*** Begin section ***

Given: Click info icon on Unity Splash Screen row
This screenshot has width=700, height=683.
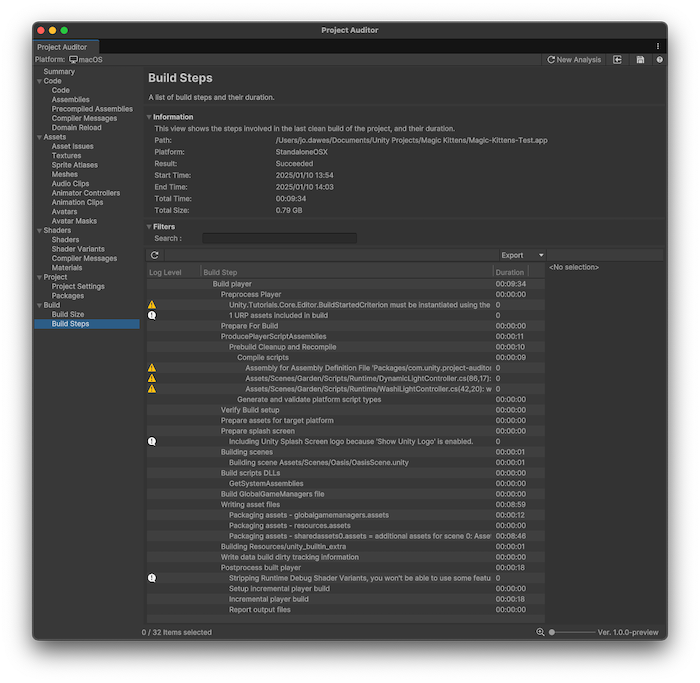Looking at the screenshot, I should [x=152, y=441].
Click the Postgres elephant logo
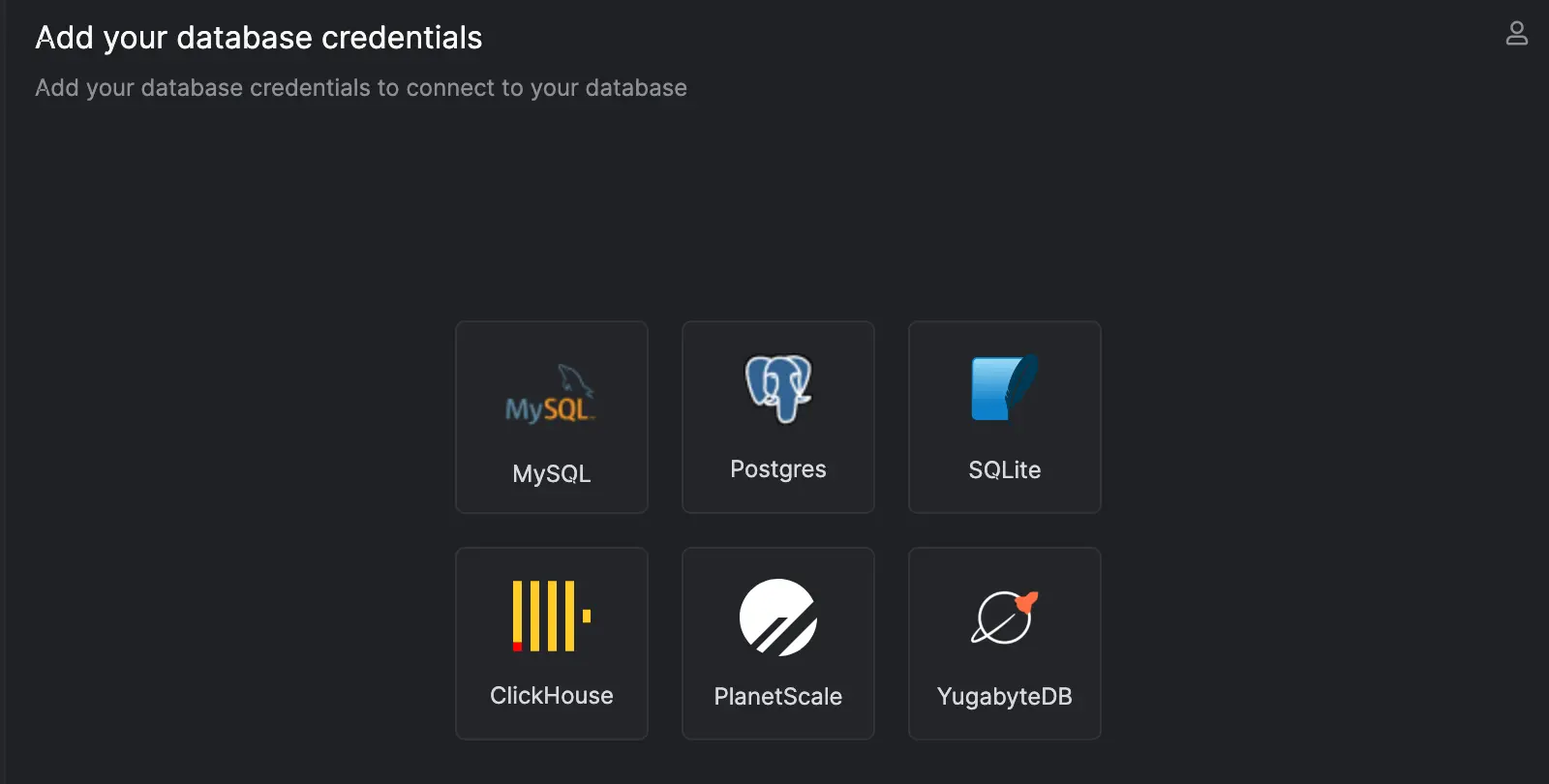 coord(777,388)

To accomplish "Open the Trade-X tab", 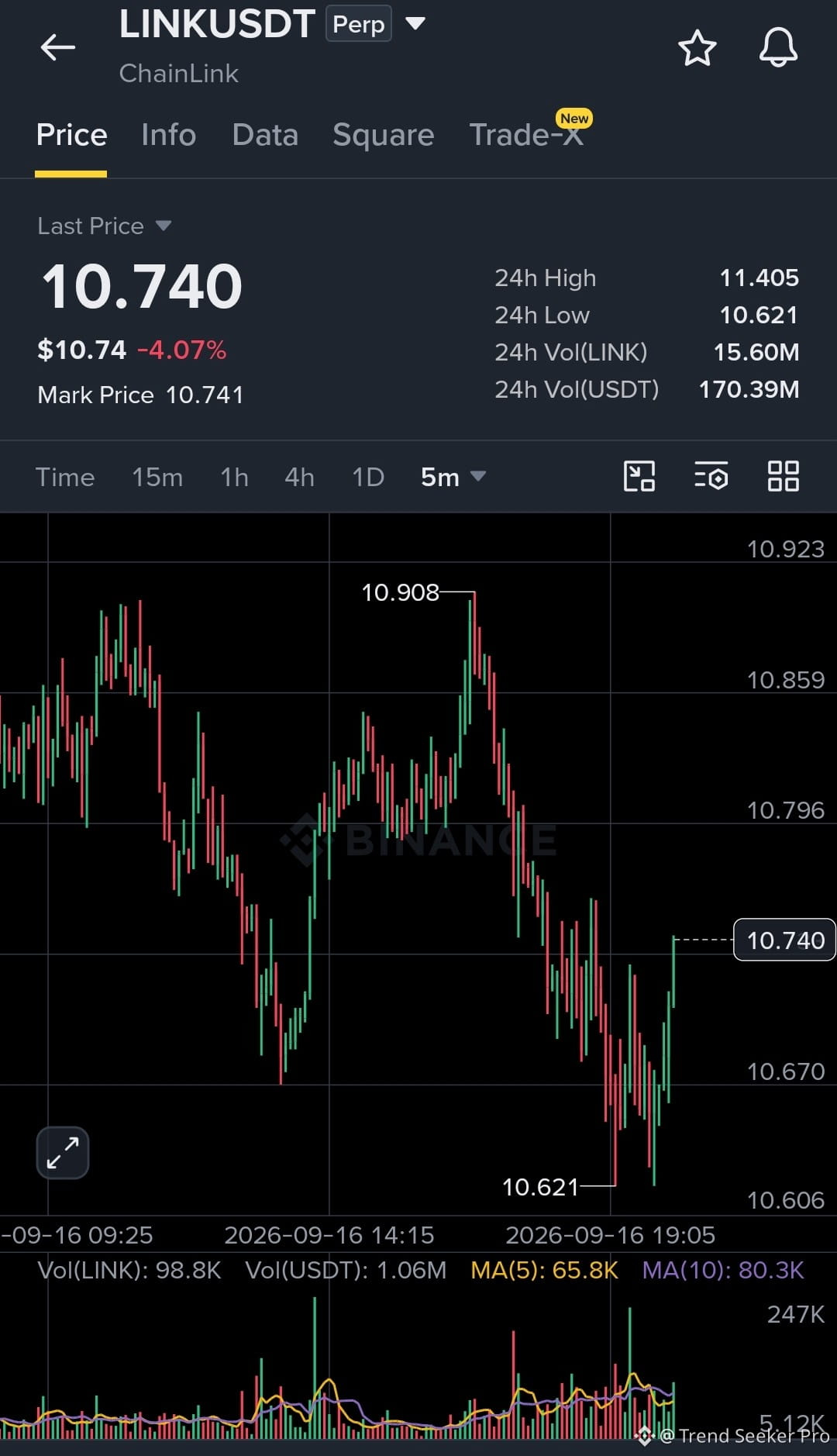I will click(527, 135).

*** End section ***
*** Begin section ***

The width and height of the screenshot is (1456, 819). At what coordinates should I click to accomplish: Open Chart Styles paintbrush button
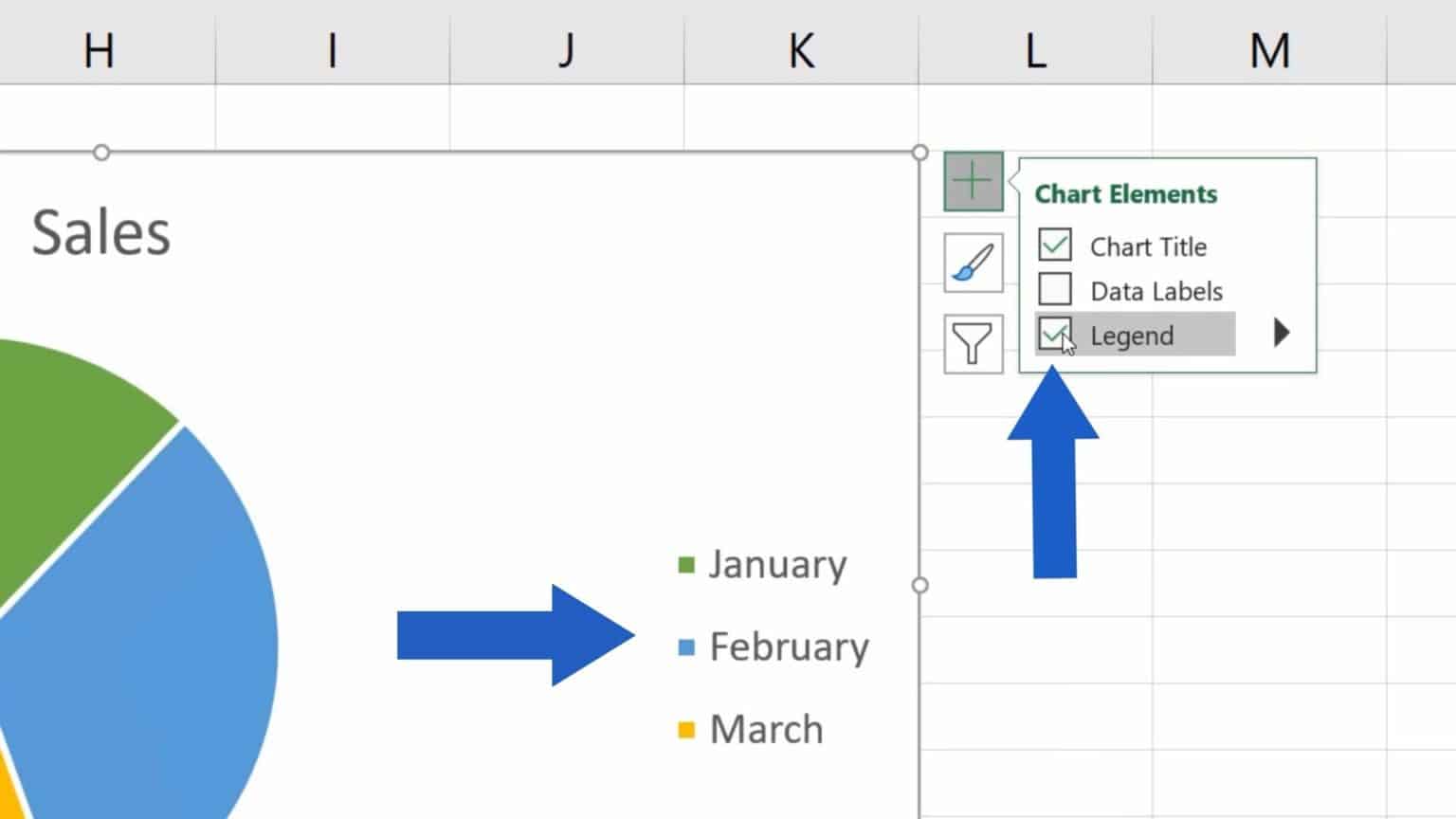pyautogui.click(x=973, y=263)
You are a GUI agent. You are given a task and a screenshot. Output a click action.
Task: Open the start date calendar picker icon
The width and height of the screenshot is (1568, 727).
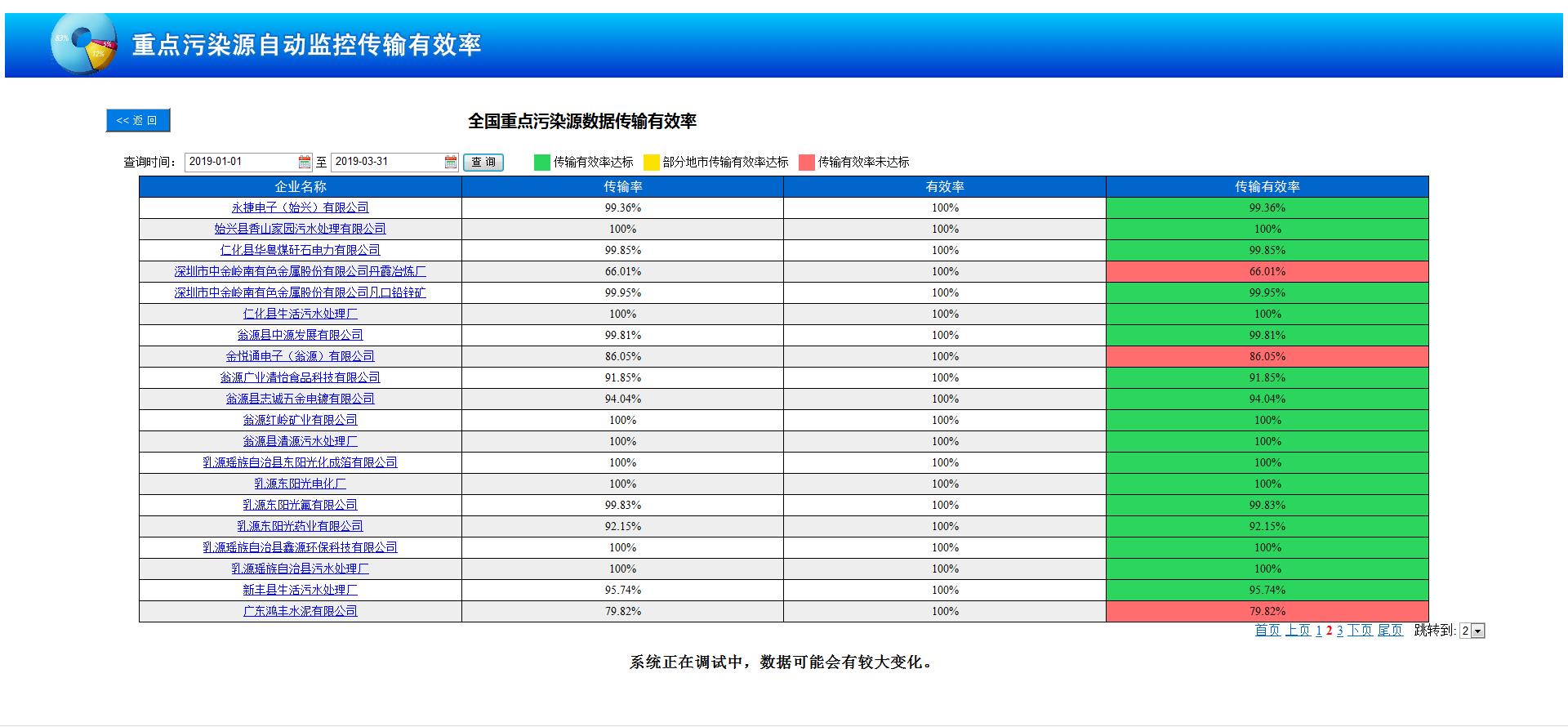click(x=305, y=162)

*** End section ***

EXERCISE REQUIREMENTS: For this exercise, return every line from the data that holds the string "icon".

RESULT:
Given: Click info icon on Unity Splash Screen row
Task: Open the start date calendar picker icon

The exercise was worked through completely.